Brief >>
Copy out the data line by line exactly, from its start to the line bearing "Given: Click the AppsFlyer black square icon", inclusive.

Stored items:
- Opening Delimiter -
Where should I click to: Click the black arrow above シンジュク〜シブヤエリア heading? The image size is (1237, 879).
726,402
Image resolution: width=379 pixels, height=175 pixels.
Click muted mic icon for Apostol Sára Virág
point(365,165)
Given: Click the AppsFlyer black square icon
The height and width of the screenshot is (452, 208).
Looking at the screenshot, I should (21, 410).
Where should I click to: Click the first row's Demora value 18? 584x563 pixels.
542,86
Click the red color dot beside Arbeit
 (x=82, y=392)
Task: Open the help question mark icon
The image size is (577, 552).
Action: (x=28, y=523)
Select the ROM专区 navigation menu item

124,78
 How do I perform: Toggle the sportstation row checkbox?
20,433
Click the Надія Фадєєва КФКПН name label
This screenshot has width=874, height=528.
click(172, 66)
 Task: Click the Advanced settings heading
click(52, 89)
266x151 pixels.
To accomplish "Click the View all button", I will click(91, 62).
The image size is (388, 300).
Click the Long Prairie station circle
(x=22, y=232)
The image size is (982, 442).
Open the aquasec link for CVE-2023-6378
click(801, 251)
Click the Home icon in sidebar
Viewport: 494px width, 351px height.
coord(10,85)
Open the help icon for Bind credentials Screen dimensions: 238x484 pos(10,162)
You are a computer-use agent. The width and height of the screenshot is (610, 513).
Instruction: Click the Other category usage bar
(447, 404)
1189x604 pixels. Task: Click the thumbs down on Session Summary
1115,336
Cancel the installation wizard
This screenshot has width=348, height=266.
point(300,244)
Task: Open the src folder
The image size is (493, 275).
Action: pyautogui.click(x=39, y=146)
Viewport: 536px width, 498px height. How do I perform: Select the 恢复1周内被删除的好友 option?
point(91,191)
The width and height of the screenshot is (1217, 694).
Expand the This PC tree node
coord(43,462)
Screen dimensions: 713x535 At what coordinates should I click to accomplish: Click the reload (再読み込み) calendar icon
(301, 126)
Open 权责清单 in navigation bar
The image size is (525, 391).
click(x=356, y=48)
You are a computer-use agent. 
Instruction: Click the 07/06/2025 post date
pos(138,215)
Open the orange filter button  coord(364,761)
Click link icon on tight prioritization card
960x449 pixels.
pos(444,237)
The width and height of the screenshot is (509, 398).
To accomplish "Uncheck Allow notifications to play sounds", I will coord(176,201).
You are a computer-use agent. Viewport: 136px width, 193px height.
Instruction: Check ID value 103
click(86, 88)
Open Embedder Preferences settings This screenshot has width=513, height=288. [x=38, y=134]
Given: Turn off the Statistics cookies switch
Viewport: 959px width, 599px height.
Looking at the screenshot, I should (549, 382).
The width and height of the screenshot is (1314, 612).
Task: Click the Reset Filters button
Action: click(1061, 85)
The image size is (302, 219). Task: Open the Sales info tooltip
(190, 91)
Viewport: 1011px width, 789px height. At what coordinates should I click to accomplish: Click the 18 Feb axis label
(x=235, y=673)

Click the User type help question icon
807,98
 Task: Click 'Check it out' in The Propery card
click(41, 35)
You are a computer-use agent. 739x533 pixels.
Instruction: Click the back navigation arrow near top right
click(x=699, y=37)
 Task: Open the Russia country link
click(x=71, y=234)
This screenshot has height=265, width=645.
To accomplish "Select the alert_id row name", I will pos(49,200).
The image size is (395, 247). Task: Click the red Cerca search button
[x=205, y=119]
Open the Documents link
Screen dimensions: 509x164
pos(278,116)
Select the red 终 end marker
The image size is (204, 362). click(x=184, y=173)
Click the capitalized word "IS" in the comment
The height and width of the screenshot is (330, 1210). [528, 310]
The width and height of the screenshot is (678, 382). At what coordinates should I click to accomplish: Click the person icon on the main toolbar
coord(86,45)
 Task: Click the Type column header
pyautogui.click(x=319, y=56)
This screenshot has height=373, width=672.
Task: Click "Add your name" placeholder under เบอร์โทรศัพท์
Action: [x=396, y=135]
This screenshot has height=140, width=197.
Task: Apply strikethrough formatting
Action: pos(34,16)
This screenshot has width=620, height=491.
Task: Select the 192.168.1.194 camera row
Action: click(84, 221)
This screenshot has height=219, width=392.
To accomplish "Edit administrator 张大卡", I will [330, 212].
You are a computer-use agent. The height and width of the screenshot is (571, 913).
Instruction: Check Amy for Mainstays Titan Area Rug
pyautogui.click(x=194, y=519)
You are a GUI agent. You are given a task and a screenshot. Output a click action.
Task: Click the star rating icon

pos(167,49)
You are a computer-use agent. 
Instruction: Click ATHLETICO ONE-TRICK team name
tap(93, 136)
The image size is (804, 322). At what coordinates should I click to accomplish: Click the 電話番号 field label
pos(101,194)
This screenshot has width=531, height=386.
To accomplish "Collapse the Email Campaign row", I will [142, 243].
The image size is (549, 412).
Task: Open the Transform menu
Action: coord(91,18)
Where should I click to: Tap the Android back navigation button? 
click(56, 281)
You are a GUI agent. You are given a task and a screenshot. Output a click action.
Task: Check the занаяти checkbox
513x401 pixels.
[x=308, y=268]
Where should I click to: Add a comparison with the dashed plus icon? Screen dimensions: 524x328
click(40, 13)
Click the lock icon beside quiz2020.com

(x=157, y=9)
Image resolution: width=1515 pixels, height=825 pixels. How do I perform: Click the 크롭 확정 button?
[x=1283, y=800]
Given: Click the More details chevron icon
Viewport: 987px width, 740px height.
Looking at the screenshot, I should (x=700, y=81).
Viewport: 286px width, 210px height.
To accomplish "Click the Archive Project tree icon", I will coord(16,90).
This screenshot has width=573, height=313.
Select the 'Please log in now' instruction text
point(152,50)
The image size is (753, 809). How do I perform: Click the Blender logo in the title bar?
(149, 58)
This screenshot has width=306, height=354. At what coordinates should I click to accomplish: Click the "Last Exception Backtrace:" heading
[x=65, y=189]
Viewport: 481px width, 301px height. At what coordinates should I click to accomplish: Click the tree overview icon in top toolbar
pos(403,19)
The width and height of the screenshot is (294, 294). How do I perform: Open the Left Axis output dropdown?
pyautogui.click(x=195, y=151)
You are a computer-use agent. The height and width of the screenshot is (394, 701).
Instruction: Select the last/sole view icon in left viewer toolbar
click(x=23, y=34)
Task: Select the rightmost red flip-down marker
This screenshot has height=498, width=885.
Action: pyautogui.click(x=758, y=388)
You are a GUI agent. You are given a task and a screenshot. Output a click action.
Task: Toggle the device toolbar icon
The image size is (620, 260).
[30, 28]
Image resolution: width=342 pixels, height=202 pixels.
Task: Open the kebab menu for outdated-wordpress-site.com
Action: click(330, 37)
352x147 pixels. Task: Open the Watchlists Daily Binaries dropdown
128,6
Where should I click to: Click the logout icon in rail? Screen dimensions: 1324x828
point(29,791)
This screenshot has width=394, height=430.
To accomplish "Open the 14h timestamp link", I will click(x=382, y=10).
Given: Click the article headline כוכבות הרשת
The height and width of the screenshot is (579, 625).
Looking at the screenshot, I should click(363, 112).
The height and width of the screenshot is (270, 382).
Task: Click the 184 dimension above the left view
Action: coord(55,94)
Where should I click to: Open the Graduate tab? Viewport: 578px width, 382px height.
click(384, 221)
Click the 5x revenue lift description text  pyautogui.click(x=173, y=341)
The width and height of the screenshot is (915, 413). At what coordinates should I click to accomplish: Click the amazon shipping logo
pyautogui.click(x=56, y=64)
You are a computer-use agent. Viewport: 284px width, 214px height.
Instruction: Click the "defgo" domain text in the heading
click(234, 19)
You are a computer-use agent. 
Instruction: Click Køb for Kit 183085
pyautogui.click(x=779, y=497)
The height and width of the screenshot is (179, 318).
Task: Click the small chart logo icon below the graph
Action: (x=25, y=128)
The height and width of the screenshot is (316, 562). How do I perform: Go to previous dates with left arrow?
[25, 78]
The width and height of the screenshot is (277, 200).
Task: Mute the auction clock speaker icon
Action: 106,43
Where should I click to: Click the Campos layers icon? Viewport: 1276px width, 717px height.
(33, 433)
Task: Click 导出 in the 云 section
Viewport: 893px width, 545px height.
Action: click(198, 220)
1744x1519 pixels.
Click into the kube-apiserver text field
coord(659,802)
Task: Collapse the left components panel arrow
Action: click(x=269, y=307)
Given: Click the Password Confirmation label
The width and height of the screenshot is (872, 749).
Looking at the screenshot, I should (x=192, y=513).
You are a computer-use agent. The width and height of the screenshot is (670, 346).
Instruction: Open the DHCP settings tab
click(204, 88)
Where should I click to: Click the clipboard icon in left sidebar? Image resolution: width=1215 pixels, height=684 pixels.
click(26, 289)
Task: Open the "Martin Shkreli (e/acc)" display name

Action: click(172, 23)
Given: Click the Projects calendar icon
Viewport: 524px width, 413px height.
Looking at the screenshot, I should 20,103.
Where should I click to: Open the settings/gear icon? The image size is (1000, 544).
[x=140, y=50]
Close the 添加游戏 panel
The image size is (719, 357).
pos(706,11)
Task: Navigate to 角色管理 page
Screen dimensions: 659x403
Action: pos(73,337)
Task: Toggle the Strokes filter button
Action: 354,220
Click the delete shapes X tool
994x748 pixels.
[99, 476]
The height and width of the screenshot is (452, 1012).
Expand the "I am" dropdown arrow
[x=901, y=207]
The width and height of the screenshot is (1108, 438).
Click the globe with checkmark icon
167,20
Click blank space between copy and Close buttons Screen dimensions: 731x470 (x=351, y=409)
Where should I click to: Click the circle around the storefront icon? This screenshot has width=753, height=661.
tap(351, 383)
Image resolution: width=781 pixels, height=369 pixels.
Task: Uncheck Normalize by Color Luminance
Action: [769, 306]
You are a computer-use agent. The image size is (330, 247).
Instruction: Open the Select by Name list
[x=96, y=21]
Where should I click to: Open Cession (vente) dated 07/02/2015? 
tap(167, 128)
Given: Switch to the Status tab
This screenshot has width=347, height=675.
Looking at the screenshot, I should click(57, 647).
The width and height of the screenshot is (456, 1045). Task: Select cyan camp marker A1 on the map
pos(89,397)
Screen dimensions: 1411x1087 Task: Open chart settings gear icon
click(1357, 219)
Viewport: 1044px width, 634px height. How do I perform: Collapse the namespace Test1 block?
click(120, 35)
- Closing Delimiter -
Exercise answer >>
Where should I click to: Click the black arrow above シンジュク〜シブヤエリア heading? The image size is (1237, 879).
726,402
Image resolution: width=379 pixels, height=175 pixels.
Click muted mic icon for Apostol Sára Virág
point(365,165)
Given: Click the AppsFlyer black square icon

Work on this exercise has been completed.